(Dataset excerpts)
= Beginning of Section =

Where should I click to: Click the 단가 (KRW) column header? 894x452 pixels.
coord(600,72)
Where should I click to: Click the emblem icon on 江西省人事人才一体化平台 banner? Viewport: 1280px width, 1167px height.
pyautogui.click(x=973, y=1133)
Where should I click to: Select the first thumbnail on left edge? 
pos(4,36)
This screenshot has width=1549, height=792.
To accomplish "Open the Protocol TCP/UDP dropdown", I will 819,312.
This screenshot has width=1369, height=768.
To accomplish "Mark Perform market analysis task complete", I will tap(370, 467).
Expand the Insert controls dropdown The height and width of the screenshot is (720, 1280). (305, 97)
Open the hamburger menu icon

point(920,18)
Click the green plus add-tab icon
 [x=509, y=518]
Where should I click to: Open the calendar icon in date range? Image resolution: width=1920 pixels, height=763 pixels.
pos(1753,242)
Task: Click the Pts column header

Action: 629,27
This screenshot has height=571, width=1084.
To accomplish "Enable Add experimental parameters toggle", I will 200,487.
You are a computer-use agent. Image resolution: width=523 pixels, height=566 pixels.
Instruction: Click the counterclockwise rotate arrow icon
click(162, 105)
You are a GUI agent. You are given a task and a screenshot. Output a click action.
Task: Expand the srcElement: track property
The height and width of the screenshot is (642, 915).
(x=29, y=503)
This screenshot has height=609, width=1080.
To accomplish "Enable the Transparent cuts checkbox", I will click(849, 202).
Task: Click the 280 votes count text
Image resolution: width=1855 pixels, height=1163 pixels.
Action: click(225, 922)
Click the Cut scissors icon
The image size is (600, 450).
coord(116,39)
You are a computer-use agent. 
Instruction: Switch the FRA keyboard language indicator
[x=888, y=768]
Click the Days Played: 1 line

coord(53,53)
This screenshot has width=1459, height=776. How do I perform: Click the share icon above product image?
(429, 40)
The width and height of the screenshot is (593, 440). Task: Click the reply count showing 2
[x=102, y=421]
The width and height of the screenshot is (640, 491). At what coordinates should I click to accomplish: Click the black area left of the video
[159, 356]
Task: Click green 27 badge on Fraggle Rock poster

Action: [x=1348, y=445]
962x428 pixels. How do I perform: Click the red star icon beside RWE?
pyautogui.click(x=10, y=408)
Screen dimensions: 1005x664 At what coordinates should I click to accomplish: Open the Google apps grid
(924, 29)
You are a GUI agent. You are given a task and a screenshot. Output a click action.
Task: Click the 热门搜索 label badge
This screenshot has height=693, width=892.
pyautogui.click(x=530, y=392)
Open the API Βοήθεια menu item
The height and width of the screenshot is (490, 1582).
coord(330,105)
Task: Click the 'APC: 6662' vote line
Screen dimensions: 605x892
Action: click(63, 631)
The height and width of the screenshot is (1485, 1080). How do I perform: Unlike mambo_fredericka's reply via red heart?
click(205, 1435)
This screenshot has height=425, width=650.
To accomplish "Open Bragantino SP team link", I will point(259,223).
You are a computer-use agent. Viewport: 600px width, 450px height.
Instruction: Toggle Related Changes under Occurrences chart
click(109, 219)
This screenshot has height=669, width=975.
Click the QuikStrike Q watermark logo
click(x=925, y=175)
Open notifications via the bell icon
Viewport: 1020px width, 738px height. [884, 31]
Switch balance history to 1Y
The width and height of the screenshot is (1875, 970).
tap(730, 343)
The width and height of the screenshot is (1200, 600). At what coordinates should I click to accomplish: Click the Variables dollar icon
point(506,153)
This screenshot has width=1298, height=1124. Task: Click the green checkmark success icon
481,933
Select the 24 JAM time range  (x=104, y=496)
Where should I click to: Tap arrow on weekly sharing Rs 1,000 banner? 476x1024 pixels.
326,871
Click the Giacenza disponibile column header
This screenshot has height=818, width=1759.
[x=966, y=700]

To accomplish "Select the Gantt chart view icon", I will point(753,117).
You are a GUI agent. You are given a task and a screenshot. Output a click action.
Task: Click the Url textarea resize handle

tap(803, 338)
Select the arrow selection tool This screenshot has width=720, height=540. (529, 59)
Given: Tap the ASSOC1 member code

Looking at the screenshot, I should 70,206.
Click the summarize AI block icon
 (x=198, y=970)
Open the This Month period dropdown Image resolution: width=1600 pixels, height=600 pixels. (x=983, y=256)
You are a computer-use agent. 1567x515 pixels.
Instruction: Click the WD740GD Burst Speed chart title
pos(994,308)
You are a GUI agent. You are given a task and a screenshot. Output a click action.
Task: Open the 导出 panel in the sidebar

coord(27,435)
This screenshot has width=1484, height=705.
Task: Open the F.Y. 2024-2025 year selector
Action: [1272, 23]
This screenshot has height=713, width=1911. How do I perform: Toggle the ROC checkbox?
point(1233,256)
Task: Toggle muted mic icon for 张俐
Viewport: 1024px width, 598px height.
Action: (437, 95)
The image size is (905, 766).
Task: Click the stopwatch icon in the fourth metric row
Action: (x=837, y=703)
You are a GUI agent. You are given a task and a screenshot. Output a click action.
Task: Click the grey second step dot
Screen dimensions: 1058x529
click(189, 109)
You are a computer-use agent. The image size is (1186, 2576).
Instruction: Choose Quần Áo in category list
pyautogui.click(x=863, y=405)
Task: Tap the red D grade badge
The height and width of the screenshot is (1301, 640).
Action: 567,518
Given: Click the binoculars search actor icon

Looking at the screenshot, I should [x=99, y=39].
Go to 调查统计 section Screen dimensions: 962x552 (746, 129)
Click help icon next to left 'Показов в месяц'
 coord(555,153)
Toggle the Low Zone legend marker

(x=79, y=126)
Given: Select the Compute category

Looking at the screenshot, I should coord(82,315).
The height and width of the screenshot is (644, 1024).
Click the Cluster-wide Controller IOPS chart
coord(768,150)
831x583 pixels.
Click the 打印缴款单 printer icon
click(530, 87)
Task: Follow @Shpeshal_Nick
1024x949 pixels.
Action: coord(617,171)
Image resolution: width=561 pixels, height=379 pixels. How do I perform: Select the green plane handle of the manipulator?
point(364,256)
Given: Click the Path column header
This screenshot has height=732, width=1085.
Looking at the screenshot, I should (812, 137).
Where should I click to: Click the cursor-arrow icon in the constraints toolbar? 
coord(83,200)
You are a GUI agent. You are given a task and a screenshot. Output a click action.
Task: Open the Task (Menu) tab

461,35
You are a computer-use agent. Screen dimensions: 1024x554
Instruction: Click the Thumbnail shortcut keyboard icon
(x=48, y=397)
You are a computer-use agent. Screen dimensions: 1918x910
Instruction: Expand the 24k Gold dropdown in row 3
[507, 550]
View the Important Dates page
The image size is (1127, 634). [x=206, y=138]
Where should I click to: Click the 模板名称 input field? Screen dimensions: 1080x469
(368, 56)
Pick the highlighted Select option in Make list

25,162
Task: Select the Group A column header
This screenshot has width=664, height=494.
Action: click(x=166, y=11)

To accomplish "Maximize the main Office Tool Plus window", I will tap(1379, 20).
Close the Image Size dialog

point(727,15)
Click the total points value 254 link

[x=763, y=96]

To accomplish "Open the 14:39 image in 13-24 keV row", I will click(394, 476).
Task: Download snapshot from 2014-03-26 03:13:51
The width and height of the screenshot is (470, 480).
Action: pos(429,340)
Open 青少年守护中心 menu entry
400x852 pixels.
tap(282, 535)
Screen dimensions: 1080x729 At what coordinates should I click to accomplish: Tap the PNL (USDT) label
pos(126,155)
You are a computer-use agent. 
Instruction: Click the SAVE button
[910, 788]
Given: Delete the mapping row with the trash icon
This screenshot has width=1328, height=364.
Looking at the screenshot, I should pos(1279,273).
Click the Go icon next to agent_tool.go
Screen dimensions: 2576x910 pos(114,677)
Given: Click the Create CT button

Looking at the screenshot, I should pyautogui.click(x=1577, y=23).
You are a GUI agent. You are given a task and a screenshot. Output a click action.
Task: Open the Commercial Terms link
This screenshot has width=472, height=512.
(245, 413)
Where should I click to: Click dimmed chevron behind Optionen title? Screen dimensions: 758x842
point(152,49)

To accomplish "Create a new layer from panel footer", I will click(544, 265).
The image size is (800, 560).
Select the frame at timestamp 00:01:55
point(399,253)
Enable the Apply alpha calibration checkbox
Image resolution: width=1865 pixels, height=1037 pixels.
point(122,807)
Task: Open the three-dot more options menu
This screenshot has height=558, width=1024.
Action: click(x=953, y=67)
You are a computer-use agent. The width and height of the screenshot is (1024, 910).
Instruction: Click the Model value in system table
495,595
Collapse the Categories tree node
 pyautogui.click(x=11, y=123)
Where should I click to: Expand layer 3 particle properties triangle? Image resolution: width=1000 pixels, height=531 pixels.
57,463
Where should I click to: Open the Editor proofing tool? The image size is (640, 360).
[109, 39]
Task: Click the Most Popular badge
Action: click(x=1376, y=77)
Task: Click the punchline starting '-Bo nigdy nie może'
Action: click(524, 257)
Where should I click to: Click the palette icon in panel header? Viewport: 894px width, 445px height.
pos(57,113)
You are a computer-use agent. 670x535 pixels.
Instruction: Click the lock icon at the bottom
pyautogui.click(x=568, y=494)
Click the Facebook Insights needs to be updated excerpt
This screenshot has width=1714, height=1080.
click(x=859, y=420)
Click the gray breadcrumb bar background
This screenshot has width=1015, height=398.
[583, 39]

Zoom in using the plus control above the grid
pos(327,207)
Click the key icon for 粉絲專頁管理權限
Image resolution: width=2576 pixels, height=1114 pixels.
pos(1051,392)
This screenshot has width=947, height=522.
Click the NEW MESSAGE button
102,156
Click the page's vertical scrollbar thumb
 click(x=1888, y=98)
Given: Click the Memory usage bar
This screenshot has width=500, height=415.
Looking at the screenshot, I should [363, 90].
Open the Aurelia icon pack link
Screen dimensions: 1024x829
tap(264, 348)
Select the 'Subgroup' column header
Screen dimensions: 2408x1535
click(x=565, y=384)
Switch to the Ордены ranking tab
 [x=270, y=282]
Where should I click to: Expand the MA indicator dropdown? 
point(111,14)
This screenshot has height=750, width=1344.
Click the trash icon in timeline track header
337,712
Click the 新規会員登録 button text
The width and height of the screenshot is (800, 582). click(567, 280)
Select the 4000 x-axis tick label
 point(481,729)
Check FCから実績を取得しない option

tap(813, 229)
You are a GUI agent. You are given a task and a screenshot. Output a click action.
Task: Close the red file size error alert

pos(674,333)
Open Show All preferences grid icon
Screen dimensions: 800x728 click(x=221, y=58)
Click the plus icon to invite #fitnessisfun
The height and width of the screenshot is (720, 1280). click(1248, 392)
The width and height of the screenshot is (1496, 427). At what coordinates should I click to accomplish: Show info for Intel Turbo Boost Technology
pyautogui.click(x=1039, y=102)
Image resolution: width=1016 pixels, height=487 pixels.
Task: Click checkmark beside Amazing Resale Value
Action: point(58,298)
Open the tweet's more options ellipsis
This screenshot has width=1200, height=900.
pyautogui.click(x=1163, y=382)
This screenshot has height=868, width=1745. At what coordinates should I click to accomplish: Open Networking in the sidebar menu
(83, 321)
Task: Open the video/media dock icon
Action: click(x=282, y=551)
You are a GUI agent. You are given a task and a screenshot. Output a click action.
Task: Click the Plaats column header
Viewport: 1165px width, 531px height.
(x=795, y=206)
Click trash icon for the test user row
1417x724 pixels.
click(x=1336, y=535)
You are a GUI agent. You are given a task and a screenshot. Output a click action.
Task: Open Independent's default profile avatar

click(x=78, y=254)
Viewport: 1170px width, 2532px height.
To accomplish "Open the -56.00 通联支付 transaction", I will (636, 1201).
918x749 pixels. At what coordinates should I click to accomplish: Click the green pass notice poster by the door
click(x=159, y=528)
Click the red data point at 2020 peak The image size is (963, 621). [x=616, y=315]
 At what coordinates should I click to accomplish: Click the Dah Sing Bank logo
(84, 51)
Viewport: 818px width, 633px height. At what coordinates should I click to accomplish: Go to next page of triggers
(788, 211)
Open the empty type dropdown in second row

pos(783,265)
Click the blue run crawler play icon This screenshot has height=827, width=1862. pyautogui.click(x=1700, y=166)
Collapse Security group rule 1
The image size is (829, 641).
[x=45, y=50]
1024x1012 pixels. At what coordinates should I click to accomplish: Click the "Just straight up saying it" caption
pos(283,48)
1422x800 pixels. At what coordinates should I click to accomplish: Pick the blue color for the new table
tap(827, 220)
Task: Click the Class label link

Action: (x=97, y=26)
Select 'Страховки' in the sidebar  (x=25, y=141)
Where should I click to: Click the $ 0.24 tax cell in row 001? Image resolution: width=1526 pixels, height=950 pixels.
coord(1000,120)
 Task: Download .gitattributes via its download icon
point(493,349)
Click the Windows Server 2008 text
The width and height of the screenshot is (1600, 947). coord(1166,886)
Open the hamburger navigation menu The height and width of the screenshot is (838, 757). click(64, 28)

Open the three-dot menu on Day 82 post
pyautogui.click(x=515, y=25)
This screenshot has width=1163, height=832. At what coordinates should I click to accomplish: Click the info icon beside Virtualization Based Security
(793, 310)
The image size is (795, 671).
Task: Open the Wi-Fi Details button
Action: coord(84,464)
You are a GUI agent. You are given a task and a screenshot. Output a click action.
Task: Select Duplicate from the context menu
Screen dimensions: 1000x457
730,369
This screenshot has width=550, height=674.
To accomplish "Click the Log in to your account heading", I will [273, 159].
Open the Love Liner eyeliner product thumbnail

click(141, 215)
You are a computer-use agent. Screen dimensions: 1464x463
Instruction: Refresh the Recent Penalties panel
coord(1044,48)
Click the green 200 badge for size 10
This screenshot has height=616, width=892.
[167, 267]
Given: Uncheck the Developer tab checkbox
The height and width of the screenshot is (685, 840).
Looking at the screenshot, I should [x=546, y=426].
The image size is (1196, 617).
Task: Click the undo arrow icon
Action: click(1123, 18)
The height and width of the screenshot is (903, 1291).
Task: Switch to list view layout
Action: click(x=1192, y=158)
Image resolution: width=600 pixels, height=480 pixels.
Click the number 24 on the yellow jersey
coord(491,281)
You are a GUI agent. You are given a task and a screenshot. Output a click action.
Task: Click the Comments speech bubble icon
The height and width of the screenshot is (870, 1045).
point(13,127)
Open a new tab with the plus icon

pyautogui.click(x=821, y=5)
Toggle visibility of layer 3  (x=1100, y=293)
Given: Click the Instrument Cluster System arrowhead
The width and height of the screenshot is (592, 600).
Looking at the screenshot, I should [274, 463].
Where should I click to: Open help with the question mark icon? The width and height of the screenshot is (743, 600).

= End of Section =

Every line above that holds "from" should be copied out.

Solution to this task:
Task: Download snapshot from 2014-03-26 03:13:51
To accomplish "Create a new layer from panel footer", I will click(544, 265).
Task: Select Duplicate from the context menu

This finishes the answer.